Le reste des événements pour le jeune Adolfo va finir par s’enchaîner et est parfaitement résumé dans le titre : « Une vie de faussaire ». Et quelle vie. Ce serait dommage de livrer les débuts du personnage en tant que faussaire tout comme le contexte dans lequel il a grandi, mais ce que je peux vous dire, c’est que cet homme a fait très rapidement preuve d’une singulière maturité et a dépassé précocement ses questionnements d’enfant. La souffrance sous toutes ses formes qu’il va rencontrer à travers la Seconde Guerre mondiale va finir par agir comme un déclencheur. Un désir précoce de résistance émerge et on le voit naître ligne après ligne dans ce récit de vie. Ce désir est très bien restitué par sa fille, Sarah Kaminsky. Voici un extrait du résumé du livre, pour entrapercevoir le rôle du faussaire.
« Quand, à 17 ans, Adolfo Kaminsky devient l’expert en faux papiers de la Résistance à Paris, il ne sait pas encore qu’il est pris dans un engrenage infernal, dans une course contre la montre, contre la mort, où chaque minute a la valeur d’une vie. Durant trente ans, il exécutera ce méticuleux travail de faussaire pour de nombreuses causes, mais jamais pour son propre intérêt. »
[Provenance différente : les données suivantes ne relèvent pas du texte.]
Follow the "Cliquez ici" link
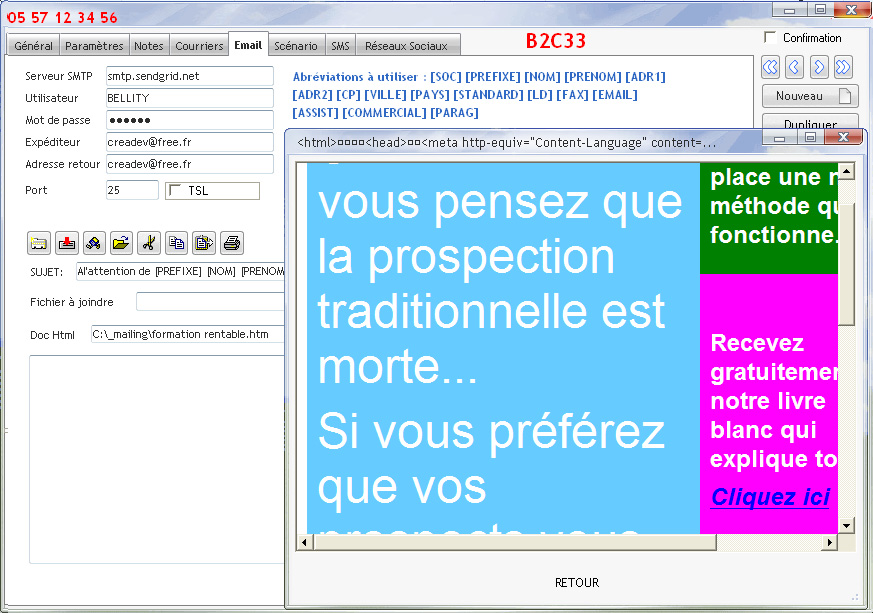The height and width of the screenshot is (613, 873). click(770, 497)
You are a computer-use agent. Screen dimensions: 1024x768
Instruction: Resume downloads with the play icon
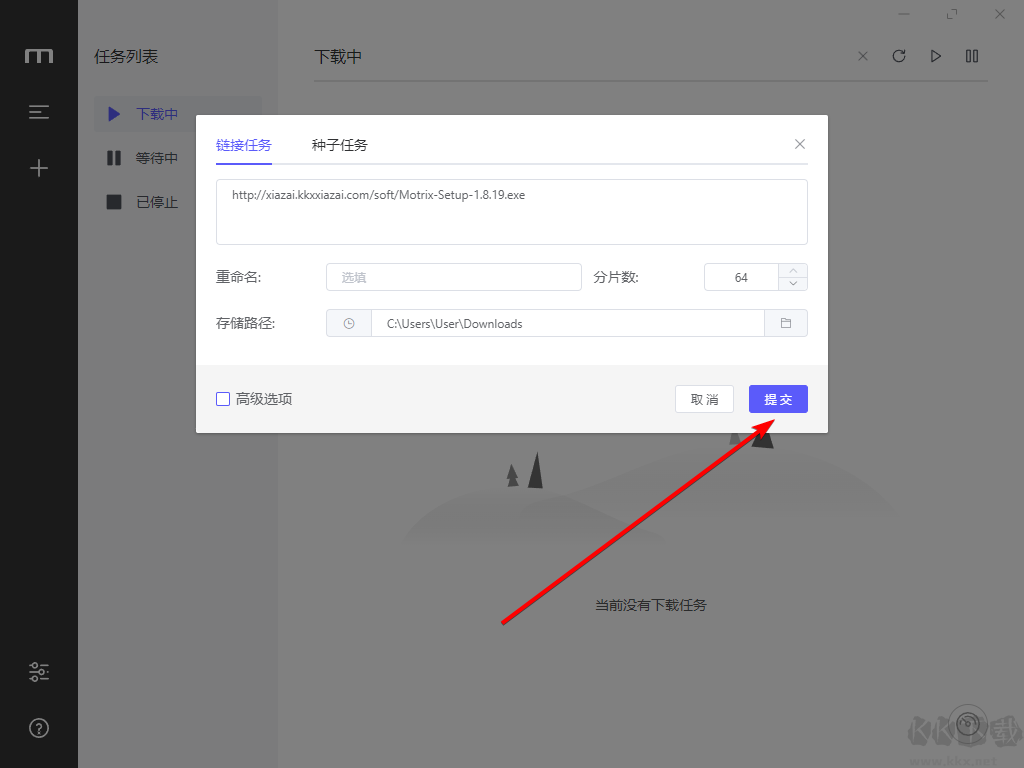[935, 56]
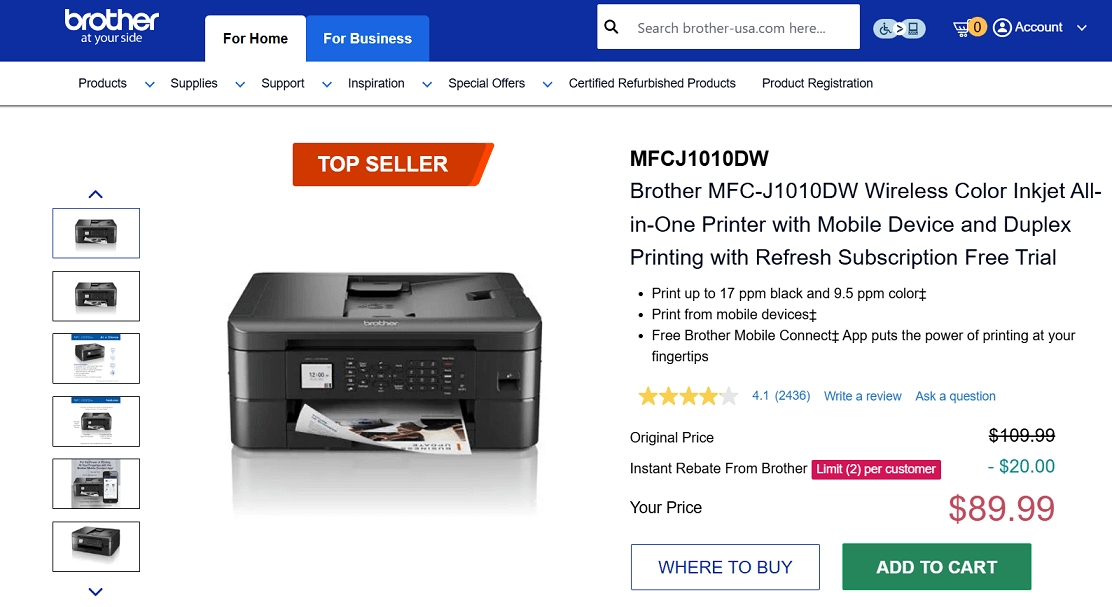Open Certified Refurbished Products
This screenshot has width=1112, height=607.
(652, 84)
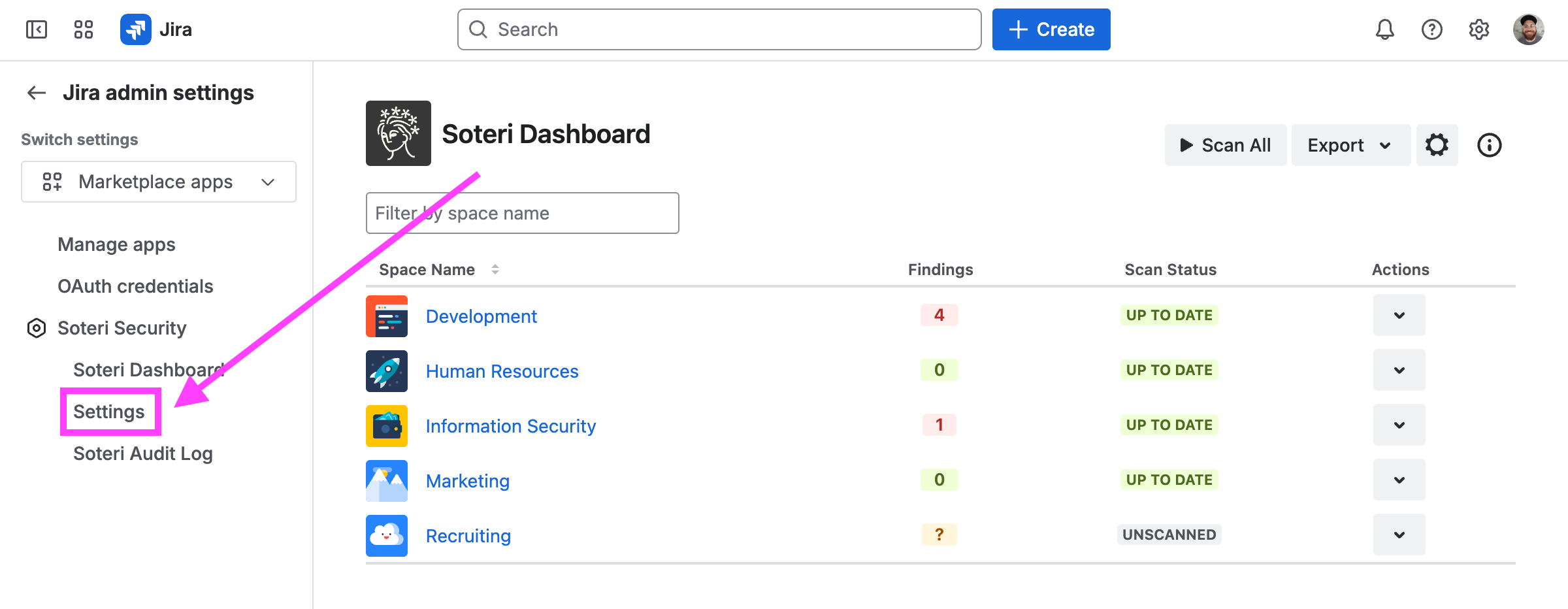Screen dimensions: 1568x609
Task: Click the info icon beside dashboard gear
Action: click(x=1489, y=145)
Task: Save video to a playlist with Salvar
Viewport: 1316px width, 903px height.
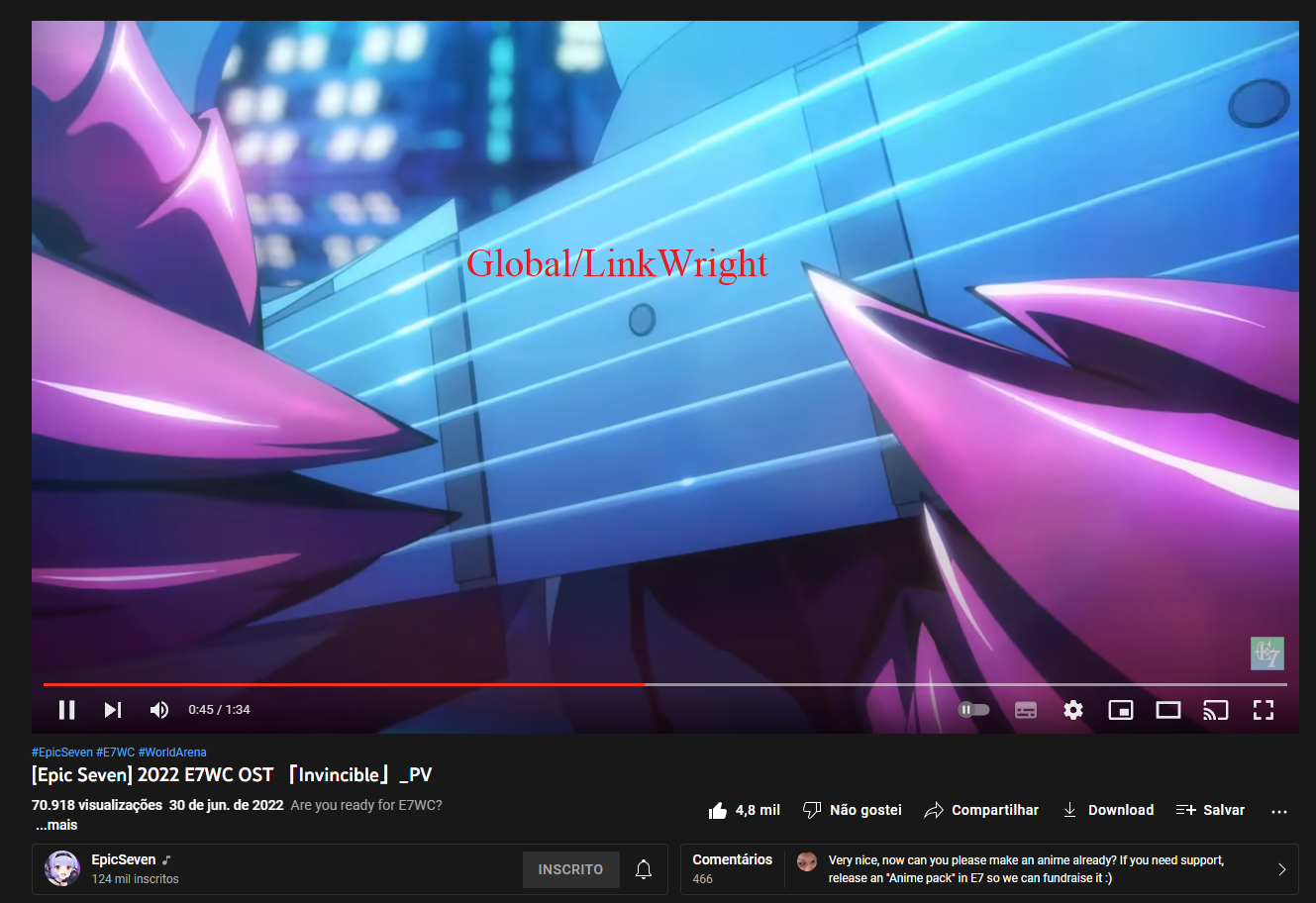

« Jamais pour son propre intérêt », tout y est.
C’est aussi pour cette raison que cette biographie écrite par sa fille m’a autant touchée. Il y a quelque chose d’ultra sincère et en même temps de très humble dans le récit du père à sa fille (les questions de sa fille autrice, apparaissent ponctuellement dans le livre). Un récit aussi destiné à la mère de Sarah, Leïla (le livre lui est dédicacé en début d’ouvrage). C’est une grande aventure humaine mais c’est aussi une grande aventure familiale en sous-texte.
On distingue petit à petit dans ce récit la vie d’un homme qui parfois se perd, parfois prend le dessus face aux grandes luttes, aux grands conflits rencontrés. Ces deniers le dépassent souvent et pourtant, Adolfo cherchera une très grande partie de sa vie à avoir une prise sur eux, à s’engager contre ces conflits. À résister à cette violence. À y regarder de plus près, on voit aussi apparaître la vie d’un homme qui questionne le sens à donner à une vie de famille. Quel sens peut avoir cette vie de famille en parallèle à ces luttes qui paraissent au premier abord essentielles ? Que faire passer avant ? Les dilemmes sont nombreux, mais jamais tranchés. C’est une des grandes forces du personnage , mettre en perspective ses actes sans trancher systématiquement et ne jamais renier ses valeurs pour autant. Même si il faut remettre ces valeurs sur la table pour les sous-peser. Rien n’est acquis et la résistance du faussaire est exemplaire, elle est teintée d’un courage (un courage hors norme, vous le découvrirez), mais surtout elle est teintée de justesse dans tous les actes d’Adolfo Kaminsky.
Je ne saurais que trop vous conseiller la lecture de ce livre. Un grand témoignage pour ma part, qui va résonner longtemps.